Joke from a German: First Night in London
It would appear that the employees of Eurosports are mostly stationed around our hotel. We spent the night hanging out with four cycling commentators (and former competitors). There was a Welshman, a Pole, and two Germans. Much was made of the fact that, just a few decades ago, we were killing each other and now we were all making dark jokes about the bombing of Dresden.
We talked about cycling in general as well as Lance Armstrong in particular (“Did he dope?” “Definitely.”). The Welshmen was very opinionated on the subject. He knew Armstrong personally and hated him. It wasn’t the doping exactly (“Everyone did it.”), it was the fact that he gave hope to cancer sufferers everywhere that was all predicated on a lie. I compared him to James Frey, whose false memoir made drug addicts think they didn’t need professional rehab, and he agreed.
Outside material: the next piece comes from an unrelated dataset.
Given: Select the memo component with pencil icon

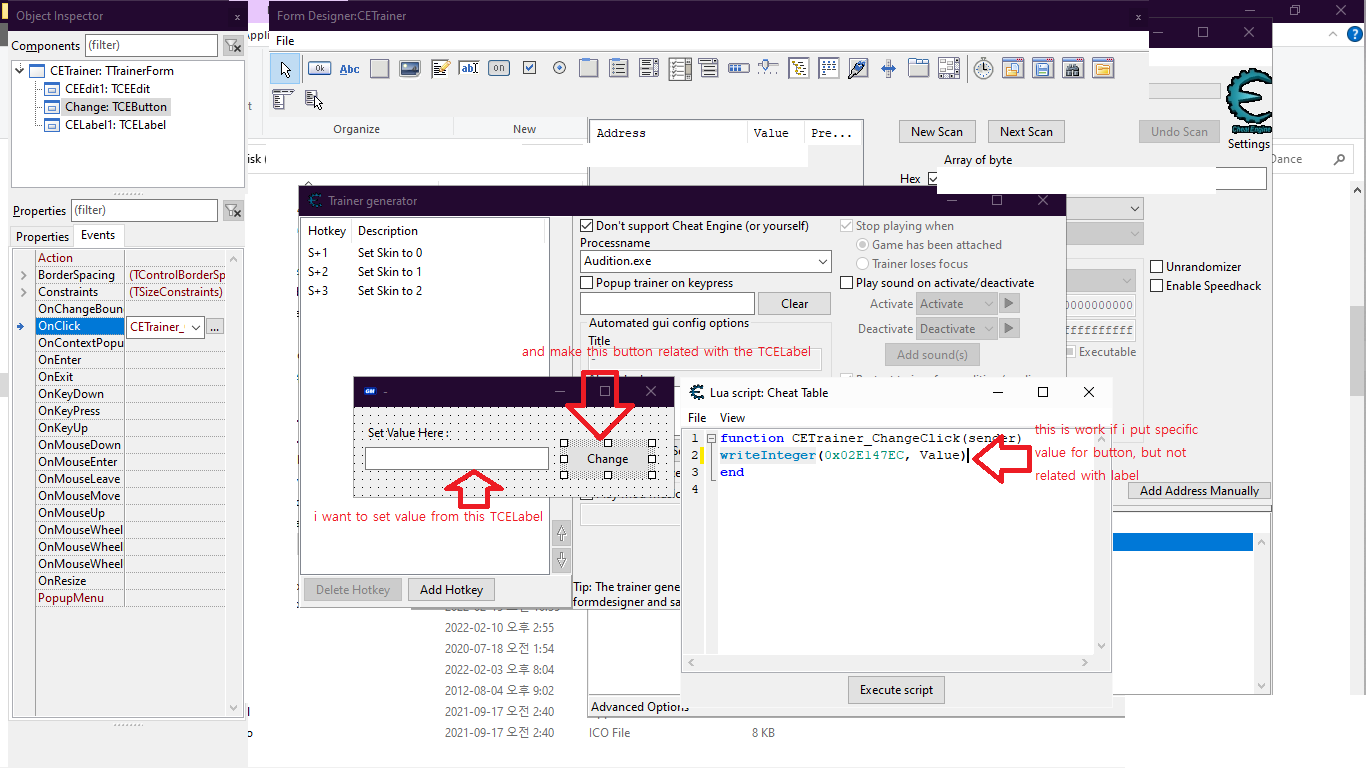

We joked about our countries. However, my self-deprecating jokes about America were met with a surprising amount of resistance from the group. The Welshman made a spirited defense of the way Americans just “get up and do things,” unlike English who second guess themselves.
“Our athletes may ‘get up and do things,’” I countered. “But look in the stands. Most of us haven’t ‘gotten up and done’ anything in years.”
Not that they didn’t have good American jokes. One of the Germans (a hilarious guy who reminded me of Liam Neeson by way of Chris O’Dowd but, you know, German), had the best one:
“Why do Americans invade so many countries? So they can learn geography.”
The Polish guy had a good one too but I can’t remember it because his English wasn’t as good. I tried to come up with a rebuttal:
“I’d like to tell you a joke we Americans tell about the rest of the world but we don’t ever think about the rest of the world.”
I was gonna say something like that but I was too drunk, I couldn’t get the phrasing right, and I was intimidated by how much more they knew about World War II than me.